Tapping Into the Power of Streetwear Culture
From limited edition Air Jordans to the latest Supreme collection, streetwear enthusiasts love nothing more than when the hottest products drop (even if they sellout in minutes). Streetwear culture is taking over—with fans everywhere from NYC to Chicago to LA. Morphing from California’s surf and skate culture and encompassing elements of hip-hop, sportswear, punk, and Japanese street fashion, it’s a lifestyle based on hype. Want to know how to tap into the power of this fast-rising experiential trend? Keep reading!
Elevate the Drop
For brands, a major way to please streetwear culture fans is to incorporate exclusive “drop moments” into streetwear events – but they don’t have to be run-of-the-mill experiences. For example, adidas Originals recently transformed its ComplexCon drops into a tech-fueled experience, leveraging augmented reality (AR) to increase engagement and excitement.
So how did it work? Fans could download the official ComplexCon app to receive push notifications on where to go to “Unlock the Drop.” Engadget detailed the process saying, “After users make their way to one of these locations, they can point their smartphone at the AR-powered signs and then follow instructions to pick a size and complete the checkout process.”
After checking out, Marketing Dive notes that fans could simply go to an onsite locker and pick up their new sneakers, all without the hassle of long lines (and subsequent frustration). Superior drop experience?
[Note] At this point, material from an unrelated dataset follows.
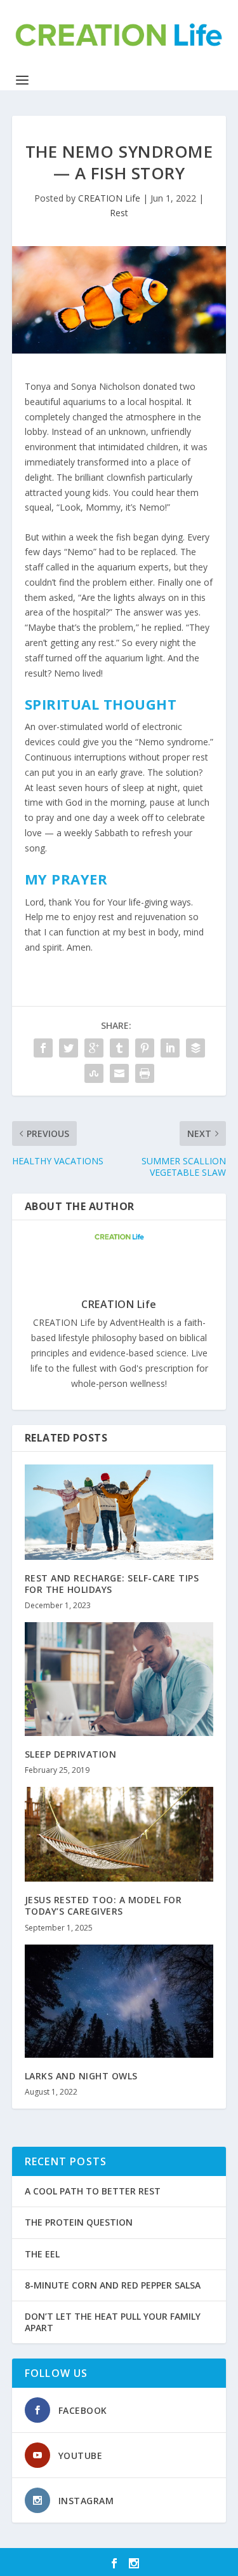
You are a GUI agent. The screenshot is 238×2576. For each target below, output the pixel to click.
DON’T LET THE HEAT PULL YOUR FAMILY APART (113, 2322)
Oh yes!
StockX Utilizes Instagram
For streetwear culture influencers, Instagram is the ultimate place to not only show off all of the latest swag – it’s also becoming one of the greatest ways to keep up with trends.
For a perfect example of how to blend Instagram, digital technology, and streetwear culture, look no further than StockX’s one-of-a-kind experience at ComplexCon. At the event, StockX’s (the world’s first stock market of things—a live “bid/ask” marketplace for sneakers, luxury Watches, luxury Handbags, and streetwear) activation was anchored by a museum quality center showcase of ten pairs of JBF Custom Air Jordan 1s; each made from authentic Jordan jerseys and Spaulding NBA game balls. Attendees could enter to win one of the ten pairs by uploading pics to Instagram using #complexcon and @stockx.
On each side, the centerpiece was flanked by shoe displays demonstrating how the StockX concept worked; shoes were positioned above a rack of tablets with an app running that displayed bidding on the shoes in real time. With its blend of sports and the hottest sneakers, this event was every streetwear culture fan’s dream!
Leverage Street Art
Streetwear culture isn’t only about sneakers and exclusive apparel, it’s also about art – street art. Leveraging installations, live art experiences or artist appearances at events is key for engaging enthusiasts.
If you’re looking for a stellar example of how to incorporate street art into your event, look no further than HYPEBEAST’S HYPEFEST that featured artwork by such Futura, HAZE, STASH, André Saraiva, Kevin Lyons and Steven Harrington.
With an entrance mural produced by other prominent artists, exclusive wall posters for sale, AND a completely branded private yacht covered in monogram patterns brought in by MCM, this event took streetwear culture to the next level!
Incorporate Multisensory Elements
Streetwear-centric events like ComplexCon and HYPEFEST are brimming with brands vying for the attention (and dollars) of streetwear fans.
That makes producing a standout experience paramount. Reebok made it happen in its ComplexCon booth that featured multisensory elements, keeping attendees on their toes and offering surprise and delight moments. Like a dramatic tunnel entrance featuring fog screening, along with infinity mirrors, conveyor belts and 3D holographic content that had attendees posting the experience to their social channels in droves.
At the end of the day, streetwear fans are more than a demographic—they’re part of a tight knit community that encourages interaction between enthusiasts and designers. In other words, these aren’t your typical fashionistas. Pretentious attitudes and pressure to buy products won’t get brands that are looking to engage the community very far. After all, to connect with streetwear fans, you’ve got to have some street cred.